Striped-Trie STrie QuickSort BinarySearch BTree

A striped-trie (an "STrie" for short - the Downloads web-page contains examples and white-papers) is a data-structure optimized for input-output performance for near key/entry matches (i.e. for next and previous key/entry location and maintenance - not just exact matches as in other algorithms such as hashing).

Goal: A trie data-structure optimized for use in the spectral data-model & other applications (e.g. data sorting, retrieval & maintenance etc.)
Problem: Standard tries are inefficient at data-storage and sub-optimal in near key/entry matching
Solution: Minimize data-storage and maximize near key/entry location performance
Mechanism: A 256 bit ascii pointer vector approach in combination with meta-data striping/clustering

The first accompanying trie diagram of 4 colours has 3 nodes and 6 branches (one of which is empty). Navigating from the root-node outwards through all the branches and sub-nodes returns the 4 colours "Marigold, Magenta, Magnolia and Mauve" (the 4 keys/entries) as a sorted sequence.

In general, if n is the number of keys/entries and n+ the number of nodes, the nodes are represented as a 256 bit ascii pointer vector ("IT-speak"!).
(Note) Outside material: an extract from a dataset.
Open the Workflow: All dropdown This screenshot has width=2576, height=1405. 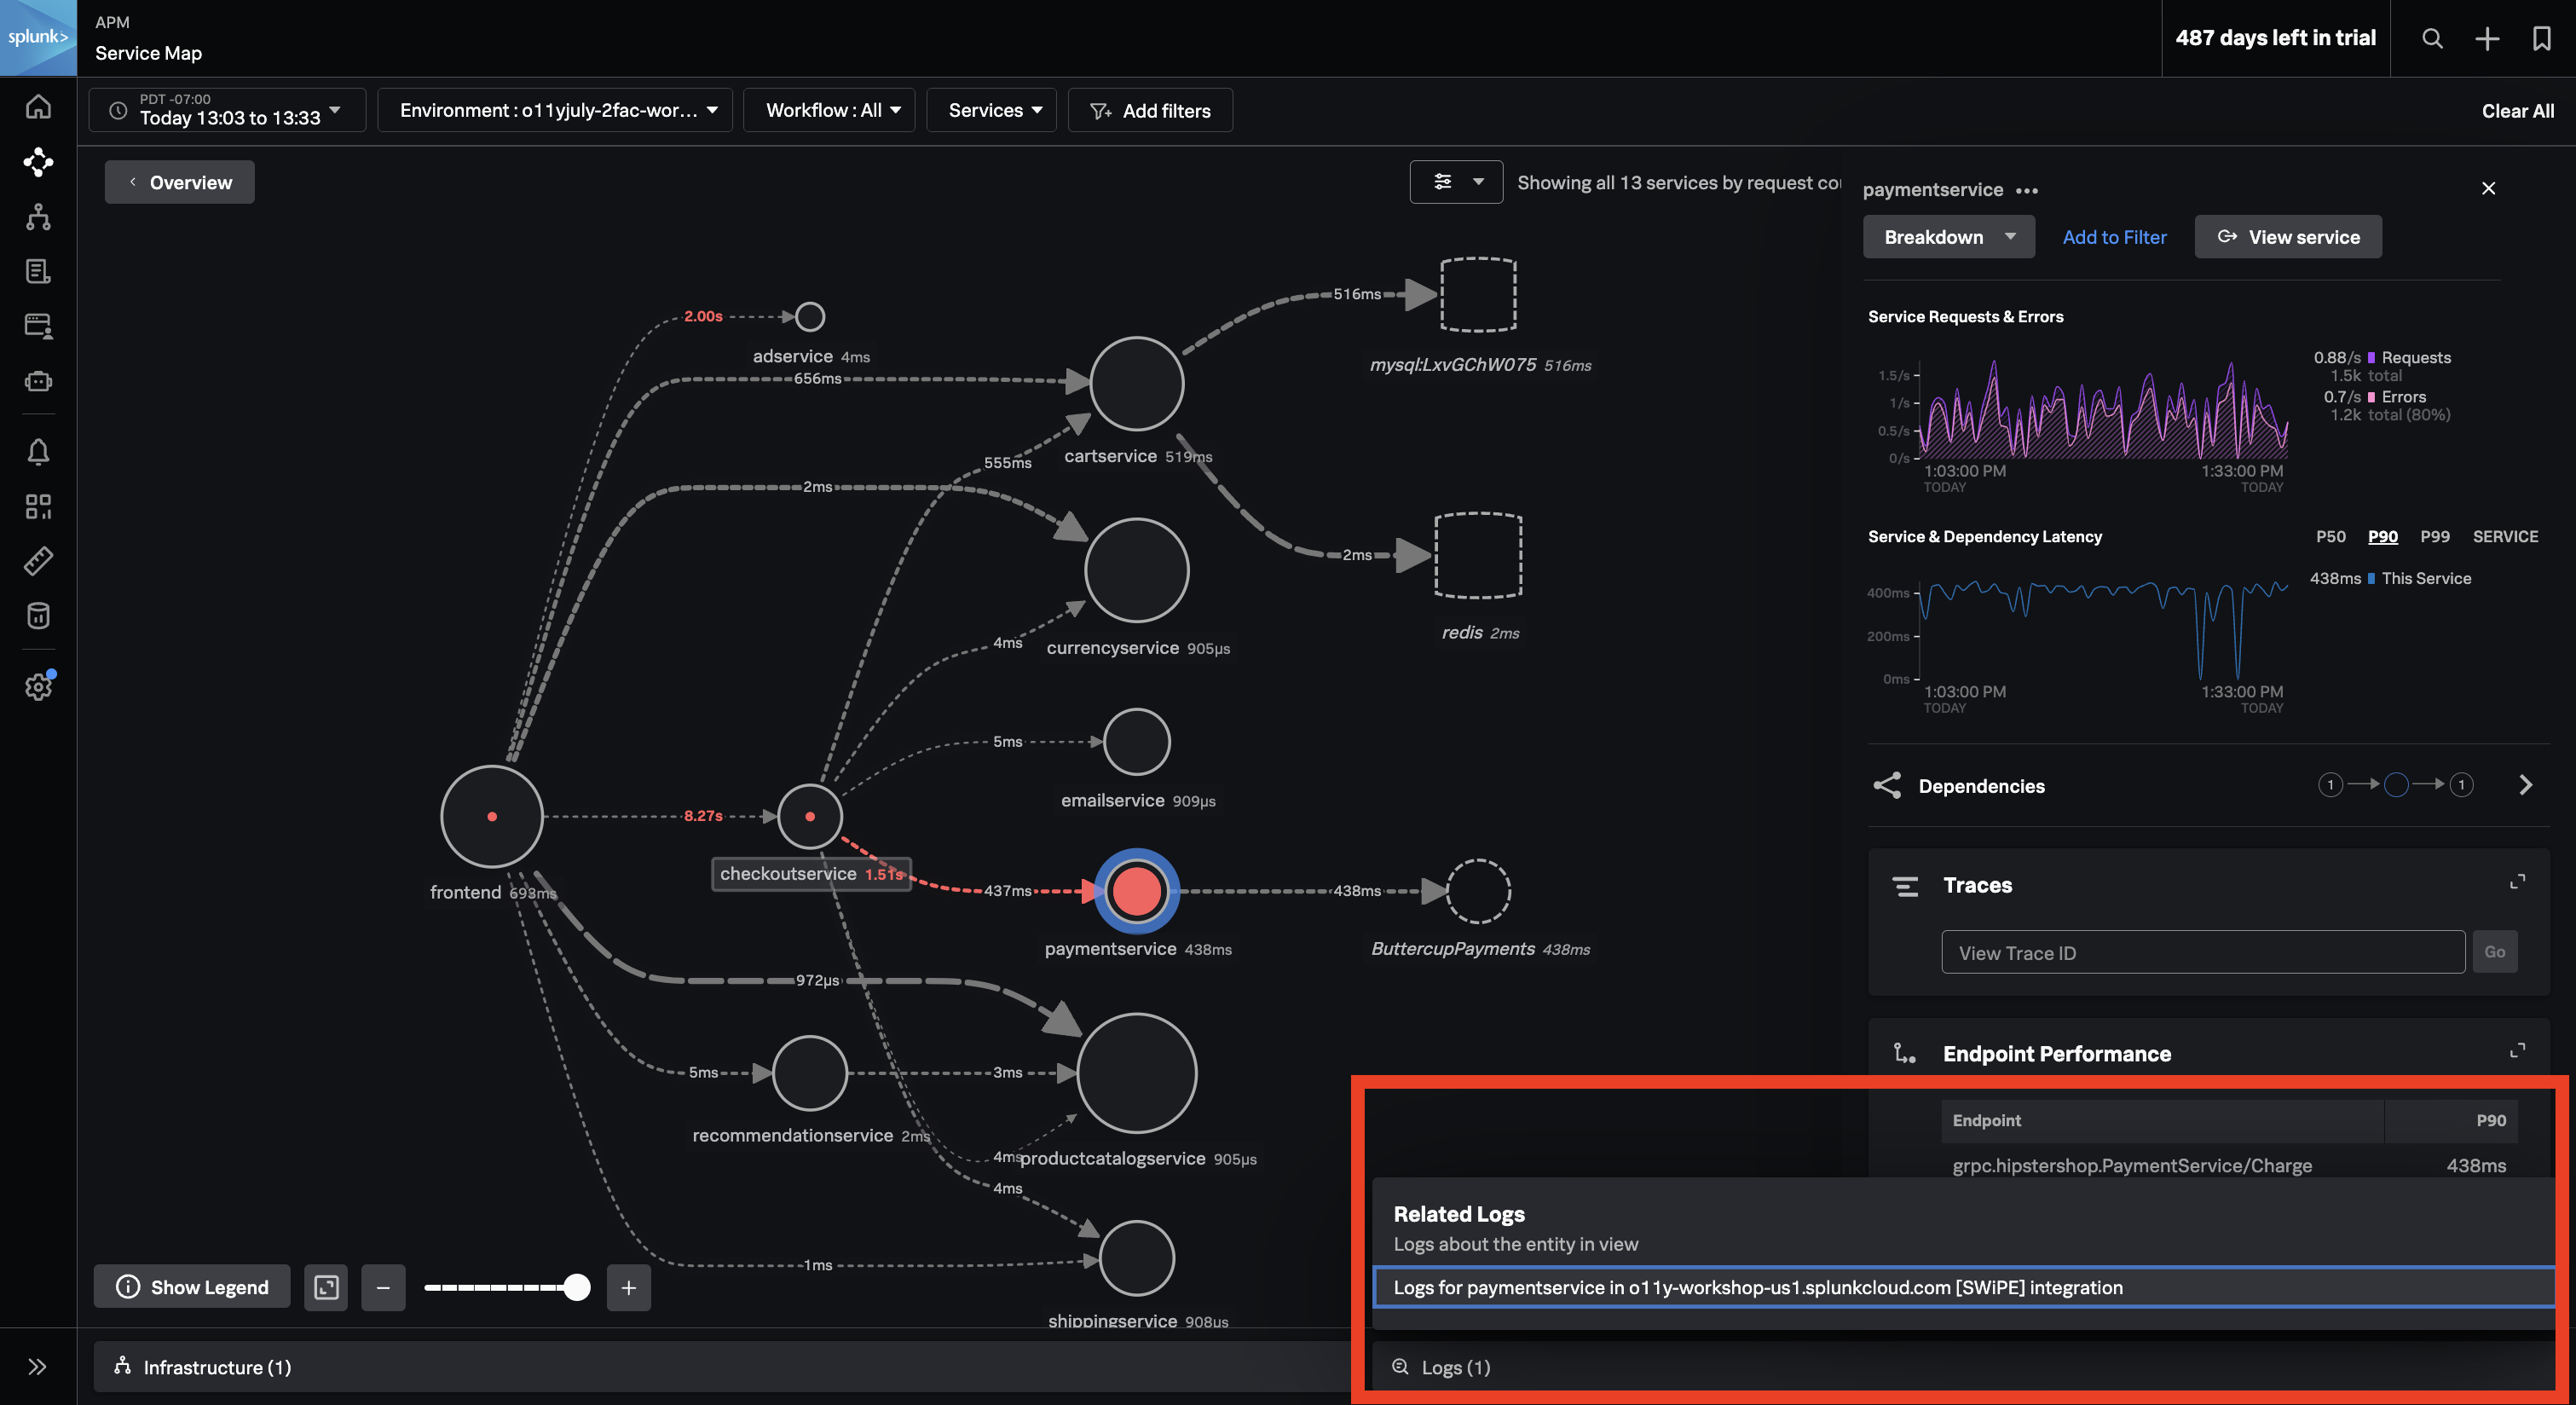point(829,110)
In perhaps simpler-but-equivalent "math-speak", they are represented as a sparse 2-dimensional integer matrix of n+ rows (the nodes) and 256 columns (the ascii character-set). This forms a "DNA" sequence of characters/symbols that navigates from the root-node outwards and reconstructs each individual key/entry.

The second accompanying diagram demonstrates STrie's superiority over BTree in that having multiple branches per node results in less processing levels being required to locate a key/entry. The maximum of 256 branches for each node results in 8 times fewer levels (2 ^ 8 = 256), giving a rough-and-ready speed-limiter of n(log (n) / 8 in "big O" notation; 8 times faster.

Branches are represented as a 1-dimensional string-array of n+ rows. This forms a "junk-DNA" sequence of characters/symbols which do not affect the "node-navigation", but do contribute to the reconstruction of the key/entry. This "junk-DNA" usually comes at and/or near the end of keys (e.g. "ffalo" in "Buffalo"), but can occur anywhere (e.g. "est " in "West Carson" and "West Chester"). If a row-pointer is non-zero its column-position represents the ascii code concerned (e.g. a 123 in column 102 means "B"s are located in row 123, and a 4567 in column 165 means "u"s are located in row 4567).

The third accompanying striping/clustering diagram shows how the sparse integer matrix is refined by meta-data which indicates where non-zero row-pointers occur within the nodes (i.e. "where the action is"). The vertical stripes partition the ascii character-set into like-bands where data tends to cluster (e.g. alphabetics, numbers, etc.). The horizontal lines and points demarcate within each node where the data actually clusters which minimizes the number of linear-scans required. In this implementation if there are 3 or less row-pointers they are represented as point-vectors (e.g. "r", "g" and "u"), otherwise they are represented as a range-vector and a single point-vector (e.g. "B to Q" and "Z").

This approach is essential to maximize near key/entry location performance which is required to out-compete current algorithms that sort, retrieve and maintain data (e.g. QuickSort, BinarySearch and BTree etc.). These are required for applications such as symbolic-processors, sort-engines, spell-checkers and text-auto-fillers, dictionaries, relational and NoSQL databases, file-systems, etc.

The Downloads web-page contains working-examples and white-papers of STrie versus QuickSort (50+ percent faster), STrie versus BinarySearch (350% faster) and STrie versus BTree (100+ percent faster). The proof-of-concept code is written in MS VBA which was chosen for its ability to seamlessly integrate with Excel.

Although these are significant the compelling differentiator of the algorithm is its suitability for massive parallelization. Both data and processing can easily be spread across CPUs. The simplest way of doing this would be to front-end the algorithm with a triaging routine that distributes data (and hence processing) to 1 of 256 CPUs, based on the initial character of the STrie. A more sophisticated triaging routine would better-balance loads based on usage criteria.